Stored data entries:

════════

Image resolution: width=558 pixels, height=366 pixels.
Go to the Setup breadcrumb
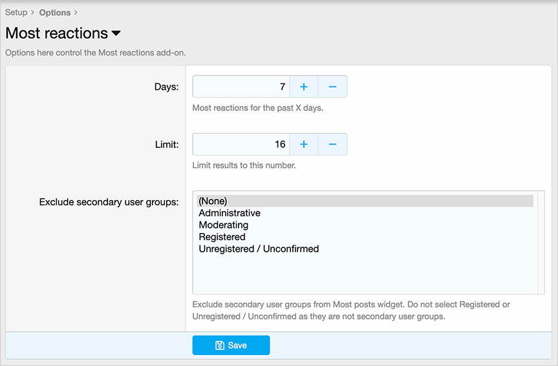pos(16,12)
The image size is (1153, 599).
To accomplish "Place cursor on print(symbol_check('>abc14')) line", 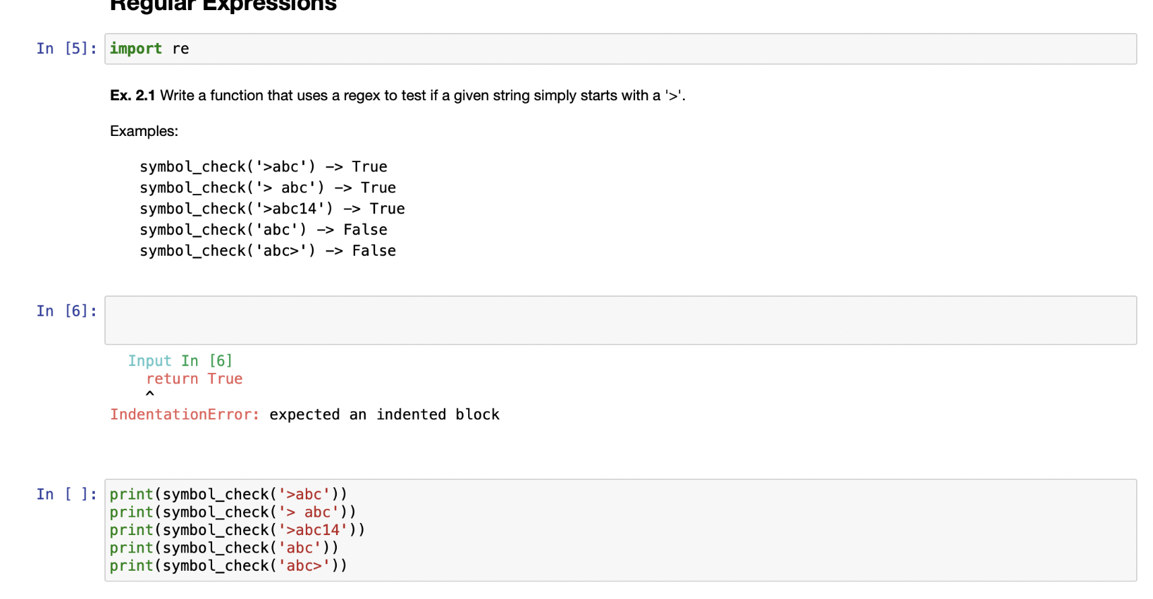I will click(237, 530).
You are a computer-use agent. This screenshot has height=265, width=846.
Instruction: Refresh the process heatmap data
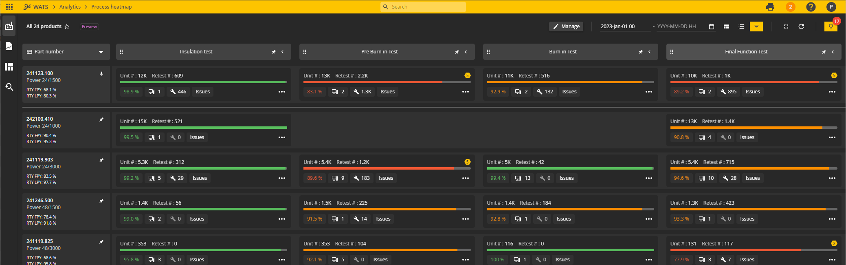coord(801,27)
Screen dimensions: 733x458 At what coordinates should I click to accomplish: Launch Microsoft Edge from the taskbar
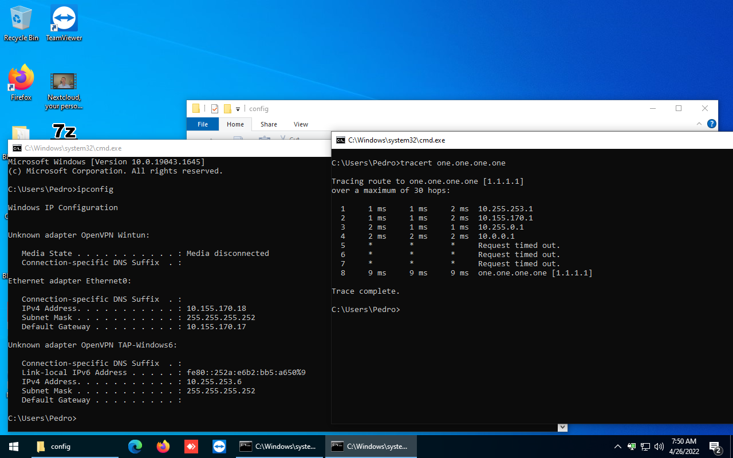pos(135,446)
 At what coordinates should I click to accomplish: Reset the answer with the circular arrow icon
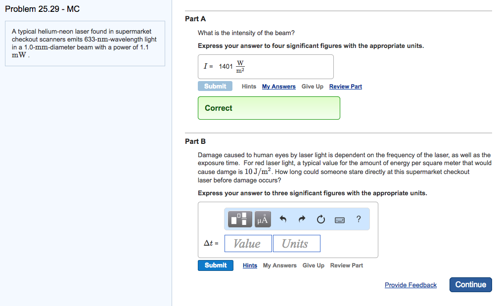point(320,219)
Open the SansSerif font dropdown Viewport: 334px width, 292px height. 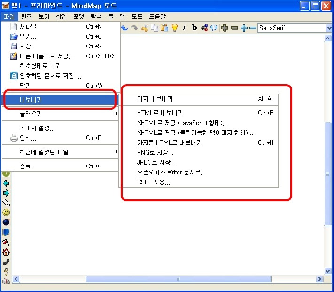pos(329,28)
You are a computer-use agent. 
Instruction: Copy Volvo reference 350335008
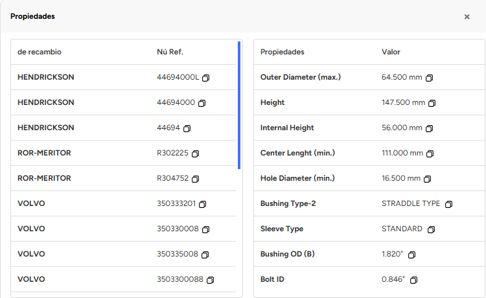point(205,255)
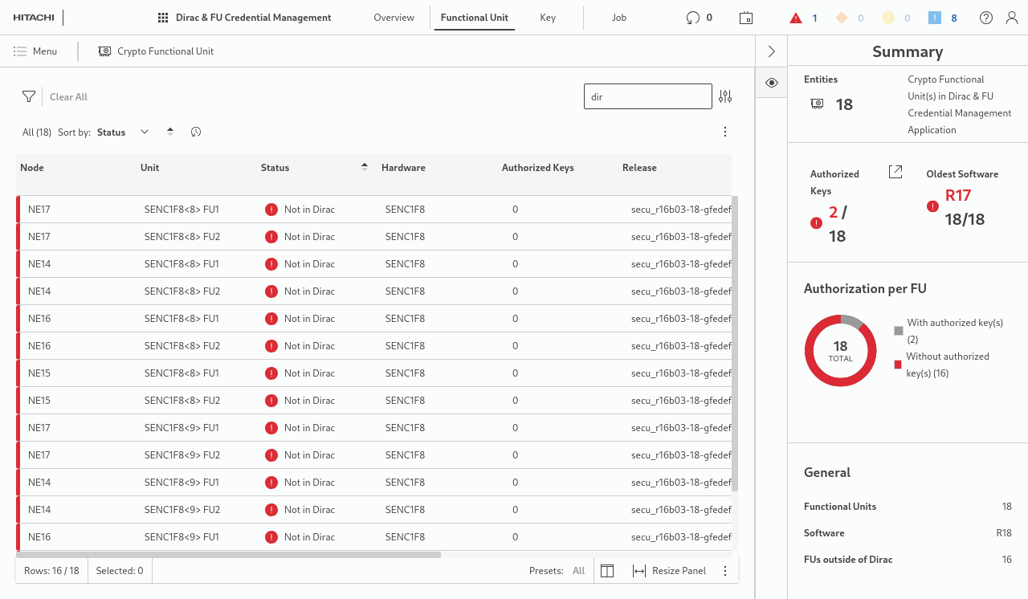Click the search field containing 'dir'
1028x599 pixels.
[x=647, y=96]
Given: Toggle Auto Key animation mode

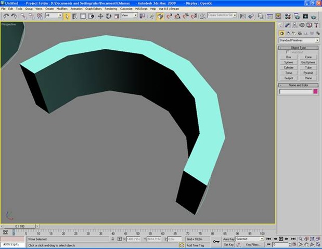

════════

Find the lines that mention "agent" in the entries and show them.

Result for this task:
You are a computer-use agent. This screenshot has height=265, width=846.
You are a computer-use agent. 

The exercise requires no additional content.